== Records for the task

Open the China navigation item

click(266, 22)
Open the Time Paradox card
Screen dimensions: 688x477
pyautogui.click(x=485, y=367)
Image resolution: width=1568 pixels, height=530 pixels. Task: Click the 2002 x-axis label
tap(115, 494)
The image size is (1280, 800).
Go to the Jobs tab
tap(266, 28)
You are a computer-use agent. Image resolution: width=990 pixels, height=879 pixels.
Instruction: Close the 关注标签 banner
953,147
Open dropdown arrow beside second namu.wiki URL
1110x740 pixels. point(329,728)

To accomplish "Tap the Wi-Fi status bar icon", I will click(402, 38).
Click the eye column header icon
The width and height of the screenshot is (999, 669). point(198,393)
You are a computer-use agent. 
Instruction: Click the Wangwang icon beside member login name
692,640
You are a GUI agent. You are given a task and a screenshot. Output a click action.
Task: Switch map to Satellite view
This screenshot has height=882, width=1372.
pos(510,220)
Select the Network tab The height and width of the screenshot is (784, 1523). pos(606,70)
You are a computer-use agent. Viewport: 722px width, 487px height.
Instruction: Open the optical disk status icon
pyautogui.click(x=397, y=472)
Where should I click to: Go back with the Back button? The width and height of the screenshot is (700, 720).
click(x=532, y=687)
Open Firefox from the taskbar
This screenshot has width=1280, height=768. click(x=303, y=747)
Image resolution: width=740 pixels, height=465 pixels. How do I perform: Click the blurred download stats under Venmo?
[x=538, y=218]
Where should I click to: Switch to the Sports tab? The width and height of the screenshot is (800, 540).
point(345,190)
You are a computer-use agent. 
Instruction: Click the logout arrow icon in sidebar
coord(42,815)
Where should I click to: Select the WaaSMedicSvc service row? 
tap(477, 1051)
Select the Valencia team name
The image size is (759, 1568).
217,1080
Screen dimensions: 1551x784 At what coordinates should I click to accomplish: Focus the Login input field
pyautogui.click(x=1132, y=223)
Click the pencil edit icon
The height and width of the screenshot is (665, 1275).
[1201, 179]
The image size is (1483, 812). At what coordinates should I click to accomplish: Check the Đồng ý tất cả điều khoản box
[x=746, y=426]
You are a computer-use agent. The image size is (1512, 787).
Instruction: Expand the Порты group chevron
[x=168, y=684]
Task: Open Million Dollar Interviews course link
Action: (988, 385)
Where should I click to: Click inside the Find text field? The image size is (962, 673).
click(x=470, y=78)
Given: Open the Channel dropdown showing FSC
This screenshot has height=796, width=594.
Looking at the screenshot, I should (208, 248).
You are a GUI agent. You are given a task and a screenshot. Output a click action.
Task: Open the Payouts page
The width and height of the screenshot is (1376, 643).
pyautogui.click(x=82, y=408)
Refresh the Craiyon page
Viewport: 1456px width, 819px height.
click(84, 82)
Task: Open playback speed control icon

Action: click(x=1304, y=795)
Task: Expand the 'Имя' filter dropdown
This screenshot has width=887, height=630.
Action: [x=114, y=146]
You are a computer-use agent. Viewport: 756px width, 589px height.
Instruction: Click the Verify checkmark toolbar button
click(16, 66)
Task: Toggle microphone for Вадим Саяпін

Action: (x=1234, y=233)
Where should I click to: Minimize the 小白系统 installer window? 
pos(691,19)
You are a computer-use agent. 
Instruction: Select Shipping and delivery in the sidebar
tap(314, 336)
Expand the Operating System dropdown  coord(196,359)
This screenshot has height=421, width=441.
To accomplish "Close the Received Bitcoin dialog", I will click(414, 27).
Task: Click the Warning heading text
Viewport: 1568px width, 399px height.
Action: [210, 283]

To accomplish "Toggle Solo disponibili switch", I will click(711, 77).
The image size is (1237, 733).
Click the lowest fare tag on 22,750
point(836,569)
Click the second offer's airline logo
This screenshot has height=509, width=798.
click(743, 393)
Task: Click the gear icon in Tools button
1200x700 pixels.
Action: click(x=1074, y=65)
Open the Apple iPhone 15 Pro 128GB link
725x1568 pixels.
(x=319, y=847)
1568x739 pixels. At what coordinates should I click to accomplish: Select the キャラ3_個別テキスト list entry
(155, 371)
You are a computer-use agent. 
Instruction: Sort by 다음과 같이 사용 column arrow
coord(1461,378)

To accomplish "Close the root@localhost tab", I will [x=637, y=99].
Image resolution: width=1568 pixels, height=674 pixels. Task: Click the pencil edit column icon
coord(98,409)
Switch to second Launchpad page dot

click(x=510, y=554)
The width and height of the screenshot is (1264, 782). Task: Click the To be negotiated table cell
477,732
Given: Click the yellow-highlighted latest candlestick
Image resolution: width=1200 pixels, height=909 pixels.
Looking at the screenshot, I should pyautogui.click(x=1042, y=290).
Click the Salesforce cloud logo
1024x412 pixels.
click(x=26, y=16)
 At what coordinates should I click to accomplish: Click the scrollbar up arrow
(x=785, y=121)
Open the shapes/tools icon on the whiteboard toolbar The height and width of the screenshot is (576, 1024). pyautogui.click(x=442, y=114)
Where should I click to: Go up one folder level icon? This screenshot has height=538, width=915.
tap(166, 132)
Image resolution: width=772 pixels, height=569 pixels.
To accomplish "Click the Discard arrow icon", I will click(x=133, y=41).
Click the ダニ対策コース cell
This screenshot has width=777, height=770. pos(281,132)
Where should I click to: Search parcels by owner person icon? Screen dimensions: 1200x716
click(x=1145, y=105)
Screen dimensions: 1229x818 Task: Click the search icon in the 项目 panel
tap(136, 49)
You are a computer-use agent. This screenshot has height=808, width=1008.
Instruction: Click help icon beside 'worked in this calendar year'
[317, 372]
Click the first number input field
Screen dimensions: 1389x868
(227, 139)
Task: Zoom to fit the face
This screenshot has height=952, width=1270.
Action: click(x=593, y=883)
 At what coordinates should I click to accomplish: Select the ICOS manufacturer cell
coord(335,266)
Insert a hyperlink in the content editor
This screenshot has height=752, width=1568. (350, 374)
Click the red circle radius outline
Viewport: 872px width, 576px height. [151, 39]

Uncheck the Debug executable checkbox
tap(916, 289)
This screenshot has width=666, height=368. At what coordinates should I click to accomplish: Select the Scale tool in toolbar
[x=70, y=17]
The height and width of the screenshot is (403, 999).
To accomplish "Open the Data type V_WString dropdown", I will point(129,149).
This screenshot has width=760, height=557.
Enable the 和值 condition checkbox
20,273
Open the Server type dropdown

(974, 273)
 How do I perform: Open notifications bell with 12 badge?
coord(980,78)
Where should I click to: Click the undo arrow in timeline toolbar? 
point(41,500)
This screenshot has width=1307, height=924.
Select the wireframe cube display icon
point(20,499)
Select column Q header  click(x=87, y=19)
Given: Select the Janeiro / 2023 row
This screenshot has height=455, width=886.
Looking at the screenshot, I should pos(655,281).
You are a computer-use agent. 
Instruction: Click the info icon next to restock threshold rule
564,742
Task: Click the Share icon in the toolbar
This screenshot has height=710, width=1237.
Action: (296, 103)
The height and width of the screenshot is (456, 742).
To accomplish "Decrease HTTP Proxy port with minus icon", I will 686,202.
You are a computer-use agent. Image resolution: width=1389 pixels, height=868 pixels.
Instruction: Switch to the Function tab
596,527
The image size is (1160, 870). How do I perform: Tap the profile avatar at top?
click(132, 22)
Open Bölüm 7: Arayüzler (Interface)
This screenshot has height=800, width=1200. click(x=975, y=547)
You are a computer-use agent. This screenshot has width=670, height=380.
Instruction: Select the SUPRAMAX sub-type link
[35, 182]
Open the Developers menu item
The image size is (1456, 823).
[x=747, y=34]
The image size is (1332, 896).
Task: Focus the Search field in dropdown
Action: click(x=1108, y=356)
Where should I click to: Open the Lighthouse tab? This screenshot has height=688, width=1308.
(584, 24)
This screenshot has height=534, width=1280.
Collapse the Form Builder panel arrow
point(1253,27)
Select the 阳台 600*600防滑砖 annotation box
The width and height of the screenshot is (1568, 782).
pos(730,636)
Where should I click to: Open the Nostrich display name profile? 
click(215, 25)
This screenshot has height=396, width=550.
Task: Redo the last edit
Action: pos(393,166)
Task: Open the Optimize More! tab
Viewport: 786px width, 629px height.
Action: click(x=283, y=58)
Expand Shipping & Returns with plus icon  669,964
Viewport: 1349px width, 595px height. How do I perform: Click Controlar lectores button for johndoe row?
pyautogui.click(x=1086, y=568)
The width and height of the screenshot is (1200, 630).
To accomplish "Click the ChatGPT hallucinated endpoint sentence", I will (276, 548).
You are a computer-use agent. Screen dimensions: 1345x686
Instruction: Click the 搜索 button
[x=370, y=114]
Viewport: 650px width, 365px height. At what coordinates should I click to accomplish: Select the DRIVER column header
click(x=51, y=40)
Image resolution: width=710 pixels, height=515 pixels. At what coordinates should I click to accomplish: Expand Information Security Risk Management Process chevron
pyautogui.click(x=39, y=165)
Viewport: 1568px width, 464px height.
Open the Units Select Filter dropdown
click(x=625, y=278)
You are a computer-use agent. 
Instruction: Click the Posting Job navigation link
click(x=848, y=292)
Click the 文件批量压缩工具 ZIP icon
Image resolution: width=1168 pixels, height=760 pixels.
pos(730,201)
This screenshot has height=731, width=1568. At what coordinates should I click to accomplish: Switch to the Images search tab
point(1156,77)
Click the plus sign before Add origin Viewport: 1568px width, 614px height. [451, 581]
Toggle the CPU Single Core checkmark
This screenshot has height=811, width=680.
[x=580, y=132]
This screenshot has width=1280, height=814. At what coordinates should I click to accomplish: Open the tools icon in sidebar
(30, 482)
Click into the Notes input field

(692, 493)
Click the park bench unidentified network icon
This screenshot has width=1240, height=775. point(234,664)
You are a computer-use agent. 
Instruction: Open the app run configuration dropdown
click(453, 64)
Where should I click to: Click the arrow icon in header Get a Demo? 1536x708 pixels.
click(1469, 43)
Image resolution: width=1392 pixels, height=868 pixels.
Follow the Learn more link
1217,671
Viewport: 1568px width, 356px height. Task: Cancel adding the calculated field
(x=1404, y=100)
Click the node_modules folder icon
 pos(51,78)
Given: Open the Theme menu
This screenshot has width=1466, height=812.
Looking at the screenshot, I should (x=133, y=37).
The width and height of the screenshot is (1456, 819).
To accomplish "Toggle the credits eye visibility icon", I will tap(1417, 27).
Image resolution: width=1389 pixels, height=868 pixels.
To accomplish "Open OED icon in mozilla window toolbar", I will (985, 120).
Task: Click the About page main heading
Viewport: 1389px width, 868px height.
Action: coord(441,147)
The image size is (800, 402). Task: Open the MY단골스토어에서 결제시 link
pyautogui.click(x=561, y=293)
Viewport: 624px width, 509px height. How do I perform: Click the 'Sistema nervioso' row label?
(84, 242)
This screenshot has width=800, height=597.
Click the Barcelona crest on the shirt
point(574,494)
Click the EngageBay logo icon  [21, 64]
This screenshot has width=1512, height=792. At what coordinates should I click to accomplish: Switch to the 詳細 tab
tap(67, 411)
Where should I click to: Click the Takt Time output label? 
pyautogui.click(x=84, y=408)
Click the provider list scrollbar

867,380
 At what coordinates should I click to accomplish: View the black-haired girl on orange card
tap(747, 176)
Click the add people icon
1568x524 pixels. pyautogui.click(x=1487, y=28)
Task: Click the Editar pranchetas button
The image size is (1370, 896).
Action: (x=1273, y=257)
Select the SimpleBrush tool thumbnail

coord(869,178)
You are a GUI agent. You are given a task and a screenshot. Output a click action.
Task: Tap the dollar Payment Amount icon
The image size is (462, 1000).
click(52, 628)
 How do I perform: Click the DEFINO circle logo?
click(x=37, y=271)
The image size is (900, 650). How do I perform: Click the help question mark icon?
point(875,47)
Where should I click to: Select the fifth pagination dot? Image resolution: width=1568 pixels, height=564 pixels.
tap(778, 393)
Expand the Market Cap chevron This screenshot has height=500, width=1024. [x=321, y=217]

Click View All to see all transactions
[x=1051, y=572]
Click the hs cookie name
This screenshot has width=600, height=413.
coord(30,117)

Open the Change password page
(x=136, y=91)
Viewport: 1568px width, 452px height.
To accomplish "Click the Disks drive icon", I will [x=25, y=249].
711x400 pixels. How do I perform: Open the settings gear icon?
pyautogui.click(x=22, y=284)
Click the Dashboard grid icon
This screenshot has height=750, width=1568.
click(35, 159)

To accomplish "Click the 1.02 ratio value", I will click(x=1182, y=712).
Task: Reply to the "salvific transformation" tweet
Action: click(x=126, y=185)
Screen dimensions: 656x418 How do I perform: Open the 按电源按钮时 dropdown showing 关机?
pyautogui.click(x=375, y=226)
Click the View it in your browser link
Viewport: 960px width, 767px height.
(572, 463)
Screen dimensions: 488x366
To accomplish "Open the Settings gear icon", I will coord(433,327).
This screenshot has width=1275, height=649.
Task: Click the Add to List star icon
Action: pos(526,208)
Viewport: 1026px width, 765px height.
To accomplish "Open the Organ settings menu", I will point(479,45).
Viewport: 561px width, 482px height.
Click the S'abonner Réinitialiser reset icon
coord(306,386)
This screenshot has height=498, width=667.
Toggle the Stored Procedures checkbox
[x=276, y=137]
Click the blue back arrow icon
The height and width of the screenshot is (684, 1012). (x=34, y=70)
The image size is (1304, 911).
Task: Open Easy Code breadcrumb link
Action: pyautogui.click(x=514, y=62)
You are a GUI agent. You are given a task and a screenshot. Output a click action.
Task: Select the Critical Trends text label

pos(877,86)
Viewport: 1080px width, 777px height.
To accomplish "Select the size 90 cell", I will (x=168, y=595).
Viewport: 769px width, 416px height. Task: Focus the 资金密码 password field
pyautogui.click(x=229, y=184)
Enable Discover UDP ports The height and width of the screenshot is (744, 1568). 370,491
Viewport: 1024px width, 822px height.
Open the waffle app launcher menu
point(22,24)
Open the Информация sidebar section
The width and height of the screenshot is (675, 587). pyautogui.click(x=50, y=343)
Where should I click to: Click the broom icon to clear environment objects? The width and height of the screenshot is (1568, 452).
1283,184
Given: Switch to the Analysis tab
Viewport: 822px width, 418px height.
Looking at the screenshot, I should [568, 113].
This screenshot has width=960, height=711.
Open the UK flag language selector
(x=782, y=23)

====

**Given task**
Copy everything from the line containing "Screen dimensions: 656x418" down to the line containing "Action: pos(526,208)", keeping each line unchanged.

**Answer to the task**
Screen dimensions: 656x418 How do I perform: Open the 按电源按钮时 dropdown showing 关机?
pyautogui.click(x=375, y=226)
Click the View it in your browser link
Viewport: 960px width, 767px height.
(572, 463)
Screen dimensions: 488x366
To accomplish "Open the Settings gear icon", I will coord(433,327).
This screenshot has width=1275, height=649.
Task: Click the Add to List star icon
Action: pos(526,208)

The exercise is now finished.